(SOURCE INFORMATION begins)
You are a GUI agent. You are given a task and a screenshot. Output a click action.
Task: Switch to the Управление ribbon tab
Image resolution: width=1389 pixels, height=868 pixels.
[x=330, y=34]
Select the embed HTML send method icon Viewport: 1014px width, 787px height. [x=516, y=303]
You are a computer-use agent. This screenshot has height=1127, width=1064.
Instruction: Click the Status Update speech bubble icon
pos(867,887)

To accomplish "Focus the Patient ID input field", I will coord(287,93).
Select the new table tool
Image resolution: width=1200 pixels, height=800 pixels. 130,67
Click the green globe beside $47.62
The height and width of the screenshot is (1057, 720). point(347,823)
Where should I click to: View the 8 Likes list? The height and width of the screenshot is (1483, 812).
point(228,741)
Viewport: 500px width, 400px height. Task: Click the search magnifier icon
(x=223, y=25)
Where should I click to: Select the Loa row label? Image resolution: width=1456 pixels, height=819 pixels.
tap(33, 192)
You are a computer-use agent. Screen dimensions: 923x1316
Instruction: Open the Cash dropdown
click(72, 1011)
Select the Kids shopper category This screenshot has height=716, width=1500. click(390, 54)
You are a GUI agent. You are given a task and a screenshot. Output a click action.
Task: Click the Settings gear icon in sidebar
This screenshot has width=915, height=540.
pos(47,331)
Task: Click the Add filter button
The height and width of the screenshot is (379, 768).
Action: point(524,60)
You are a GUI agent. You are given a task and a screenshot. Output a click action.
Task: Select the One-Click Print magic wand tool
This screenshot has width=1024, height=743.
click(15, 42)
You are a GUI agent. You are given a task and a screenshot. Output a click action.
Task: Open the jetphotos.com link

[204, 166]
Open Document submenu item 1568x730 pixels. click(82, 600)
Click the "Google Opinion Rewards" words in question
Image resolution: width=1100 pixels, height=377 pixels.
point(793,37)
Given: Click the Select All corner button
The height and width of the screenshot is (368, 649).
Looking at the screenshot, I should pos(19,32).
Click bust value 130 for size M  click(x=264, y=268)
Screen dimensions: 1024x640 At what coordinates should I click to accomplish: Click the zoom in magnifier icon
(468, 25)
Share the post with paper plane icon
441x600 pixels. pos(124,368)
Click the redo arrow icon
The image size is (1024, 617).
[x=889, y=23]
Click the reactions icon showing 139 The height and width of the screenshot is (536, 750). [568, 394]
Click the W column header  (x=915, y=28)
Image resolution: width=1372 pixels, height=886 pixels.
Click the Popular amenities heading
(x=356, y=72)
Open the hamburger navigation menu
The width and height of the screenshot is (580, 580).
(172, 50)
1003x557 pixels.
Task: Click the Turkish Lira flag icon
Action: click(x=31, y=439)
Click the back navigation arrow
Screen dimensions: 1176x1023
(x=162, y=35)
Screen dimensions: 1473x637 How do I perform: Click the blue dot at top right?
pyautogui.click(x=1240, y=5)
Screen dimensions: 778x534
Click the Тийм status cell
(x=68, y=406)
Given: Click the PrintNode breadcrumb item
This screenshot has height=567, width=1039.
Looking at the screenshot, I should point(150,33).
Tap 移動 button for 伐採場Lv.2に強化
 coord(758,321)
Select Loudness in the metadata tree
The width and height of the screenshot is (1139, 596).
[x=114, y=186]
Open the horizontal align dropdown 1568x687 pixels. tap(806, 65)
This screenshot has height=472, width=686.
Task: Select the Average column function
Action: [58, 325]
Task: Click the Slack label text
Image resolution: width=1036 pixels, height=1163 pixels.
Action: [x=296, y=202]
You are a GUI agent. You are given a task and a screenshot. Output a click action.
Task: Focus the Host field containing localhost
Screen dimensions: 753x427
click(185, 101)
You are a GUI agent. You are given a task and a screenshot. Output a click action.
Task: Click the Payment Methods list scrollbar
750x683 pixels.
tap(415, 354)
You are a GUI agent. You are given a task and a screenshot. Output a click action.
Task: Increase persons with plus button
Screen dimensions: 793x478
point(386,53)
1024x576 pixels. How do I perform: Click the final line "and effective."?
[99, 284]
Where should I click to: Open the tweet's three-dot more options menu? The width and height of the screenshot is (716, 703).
(SOURCE INFORMATION ends)
[PROBLEM REQUIREMENTS] Print exactly the lines above, between the one holding "Click the reactions" and the one holding "Image resolution: width=1372", inclusive, and nothing besides.

[ANSWER SPACE]
Click the reactions icon showing 139 The height and width of the screenshot is (536, 750). [568, 394]
Click the W column header  (x=915, y=28)
Image resolution: width=1372 pixels, height=886 pixels.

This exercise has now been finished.